### Exercise goal
Can you copy out the records below verbatim, starting with the line that contains "Task: Pick the red color swatch in palette" and continuing through the line that contains "Action: [x=291, y=178]", with both of those lines included?

————————

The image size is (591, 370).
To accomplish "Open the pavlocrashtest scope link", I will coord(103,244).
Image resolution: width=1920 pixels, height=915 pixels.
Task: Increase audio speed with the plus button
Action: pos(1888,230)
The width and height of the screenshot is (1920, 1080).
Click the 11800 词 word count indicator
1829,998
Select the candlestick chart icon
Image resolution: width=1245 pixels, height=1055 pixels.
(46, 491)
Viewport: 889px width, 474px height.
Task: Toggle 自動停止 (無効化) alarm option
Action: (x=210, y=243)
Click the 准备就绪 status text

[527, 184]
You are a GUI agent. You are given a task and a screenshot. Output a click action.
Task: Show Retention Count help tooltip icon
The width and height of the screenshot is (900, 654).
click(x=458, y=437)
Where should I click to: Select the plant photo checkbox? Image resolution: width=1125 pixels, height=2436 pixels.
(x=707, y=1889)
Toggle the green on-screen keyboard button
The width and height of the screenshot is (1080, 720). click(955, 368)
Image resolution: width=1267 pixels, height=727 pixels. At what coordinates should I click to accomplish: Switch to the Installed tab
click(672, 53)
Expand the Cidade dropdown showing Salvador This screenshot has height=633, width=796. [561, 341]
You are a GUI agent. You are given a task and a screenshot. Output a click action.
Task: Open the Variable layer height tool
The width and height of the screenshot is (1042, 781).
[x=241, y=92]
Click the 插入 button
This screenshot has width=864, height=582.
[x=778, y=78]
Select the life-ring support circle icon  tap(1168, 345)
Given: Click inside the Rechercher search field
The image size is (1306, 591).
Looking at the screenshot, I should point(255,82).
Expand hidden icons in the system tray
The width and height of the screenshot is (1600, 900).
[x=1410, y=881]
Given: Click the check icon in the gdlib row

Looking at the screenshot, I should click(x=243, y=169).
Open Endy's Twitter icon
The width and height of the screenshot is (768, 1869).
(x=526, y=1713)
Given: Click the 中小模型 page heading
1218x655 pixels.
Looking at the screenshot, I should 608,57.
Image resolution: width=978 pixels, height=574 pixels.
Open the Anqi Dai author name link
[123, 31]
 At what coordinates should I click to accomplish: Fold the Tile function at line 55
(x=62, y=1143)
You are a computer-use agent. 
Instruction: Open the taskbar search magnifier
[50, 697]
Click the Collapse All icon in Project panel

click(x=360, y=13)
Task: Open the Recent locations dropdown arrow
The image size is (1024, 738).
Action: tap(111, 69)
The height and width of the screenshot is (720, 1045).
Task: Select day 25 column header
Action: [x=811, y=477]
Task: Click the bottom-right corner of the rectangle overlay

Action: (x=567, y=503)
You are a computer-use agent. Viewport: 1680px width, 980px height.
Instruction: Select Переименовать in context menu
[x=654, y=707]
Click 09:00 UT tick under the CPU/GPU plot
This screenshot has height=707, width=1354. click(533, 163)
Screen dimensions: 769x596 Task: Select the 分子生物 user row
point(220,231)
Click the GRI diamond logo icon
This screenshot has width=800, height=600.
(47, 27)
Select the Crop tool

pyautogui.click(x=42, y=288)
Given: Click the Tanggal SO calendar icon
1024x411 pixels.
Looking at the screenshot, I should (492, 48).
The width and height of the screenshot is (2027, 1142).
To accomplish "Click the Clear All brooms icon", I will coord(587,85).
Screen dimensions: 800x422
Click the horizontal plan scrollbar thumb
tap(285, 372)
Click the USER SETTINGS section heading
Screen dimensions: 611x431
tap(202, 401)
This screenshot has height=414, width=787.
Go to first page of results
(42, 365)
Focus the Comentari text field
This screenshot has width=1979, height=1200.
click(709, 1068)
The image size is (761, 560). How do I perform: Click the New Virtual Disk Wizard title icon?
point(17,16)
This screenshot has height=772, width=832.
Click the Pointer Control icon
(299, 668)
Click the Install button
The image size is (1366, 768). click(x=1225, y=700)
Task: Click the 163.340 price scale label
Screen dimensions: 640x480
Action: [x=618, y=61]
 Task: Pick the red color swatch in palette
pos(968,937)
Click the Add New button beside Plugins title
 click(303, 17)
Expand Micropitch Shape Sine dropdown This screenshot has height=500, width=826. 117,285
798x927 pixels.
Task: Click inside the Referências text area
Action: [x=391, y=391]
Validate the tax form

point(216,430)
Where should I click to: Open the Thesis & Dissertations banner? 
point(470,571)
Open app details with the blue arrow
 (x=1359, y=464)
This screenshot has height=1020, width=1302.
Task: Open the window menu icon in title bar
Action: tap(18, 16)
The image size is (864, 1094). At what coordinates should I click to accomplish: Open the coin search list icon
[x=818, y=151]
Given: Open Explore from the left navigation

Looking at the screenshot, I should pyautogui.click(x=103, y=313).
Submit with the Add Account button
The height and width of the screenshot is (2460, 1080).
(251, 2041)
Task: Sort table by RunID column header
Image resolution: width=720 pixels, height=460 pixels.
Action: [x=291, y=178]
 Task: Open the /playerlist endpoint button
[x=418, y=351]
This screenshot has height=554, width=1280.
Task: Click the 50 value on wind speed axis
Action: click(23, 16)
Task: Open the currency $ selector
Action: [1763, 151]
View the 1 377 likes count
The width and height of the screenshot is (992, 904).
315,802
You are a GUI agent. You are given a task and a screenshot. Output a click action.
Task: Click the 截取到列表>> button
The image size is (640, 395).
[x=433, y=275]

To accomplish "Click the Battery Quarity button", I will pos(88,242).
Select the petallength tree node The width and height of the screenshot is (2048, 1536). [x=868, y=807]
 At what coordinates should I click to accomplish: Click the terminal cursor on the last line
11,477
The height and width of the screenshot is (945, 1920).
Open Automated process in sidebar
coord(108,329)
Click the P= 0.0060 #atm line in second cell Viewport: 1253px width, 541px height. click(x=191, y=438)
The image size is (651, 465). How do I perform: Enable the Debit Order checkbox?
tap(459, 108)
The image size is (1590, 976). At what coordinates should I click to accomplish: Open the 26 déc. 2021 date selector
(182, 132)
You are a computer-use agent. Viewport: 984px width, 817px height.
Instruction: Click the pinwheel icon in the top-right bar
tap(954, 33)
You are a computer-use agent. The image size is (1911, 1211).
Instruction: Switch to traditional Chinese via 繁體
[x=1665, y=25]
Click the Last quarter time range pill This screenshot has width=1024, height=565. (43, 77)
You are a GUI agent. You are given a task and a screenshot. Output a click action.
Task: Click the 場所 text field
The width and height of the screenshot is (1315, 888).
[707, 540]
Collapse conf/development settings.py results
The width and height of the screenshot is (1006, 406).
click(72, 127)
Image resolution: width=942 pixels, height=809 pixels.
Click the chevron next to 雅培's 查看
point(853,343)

————————

### Solution for this task
 Task: Pick the red color swatch in palette
pos(968,937)
Click the Add New button beside Plugins title
 click(303, 17)
Expand Micropitch Shape Sine dropdown This screenshot has height=500, width=826. 117,285
798x927 pixels.
Task: Click inside the Referências text area
Action: [x=391, y=391]
Validate the tax form

point(216,430)
Where should I click to: Open the Thesis & Dissertations banner? 
point(470,571)
Open app details with the blue arrow
 (x=1359, y=464)
This screenshot has height=1020, width=1302.
Task: Open the window menu icon in title bar
Action: tap(18, 16)
The image size is (864, 1094). At what coordinates should I click to accomplish: Open the coin search list icon
[x=818, y=151]
Given: Open Explore from the left navigation

Looking at the screenshot, I should pyautogui.click(x=103, y=313).
Submit with the Add Account button
The height and width of the screenshot is (2460, 1080).
(251, 2041)
Task: Sort table by RunID column header
Image resolution: width=720 pixels, height=460 pixels.
Action: [x=291, y=178]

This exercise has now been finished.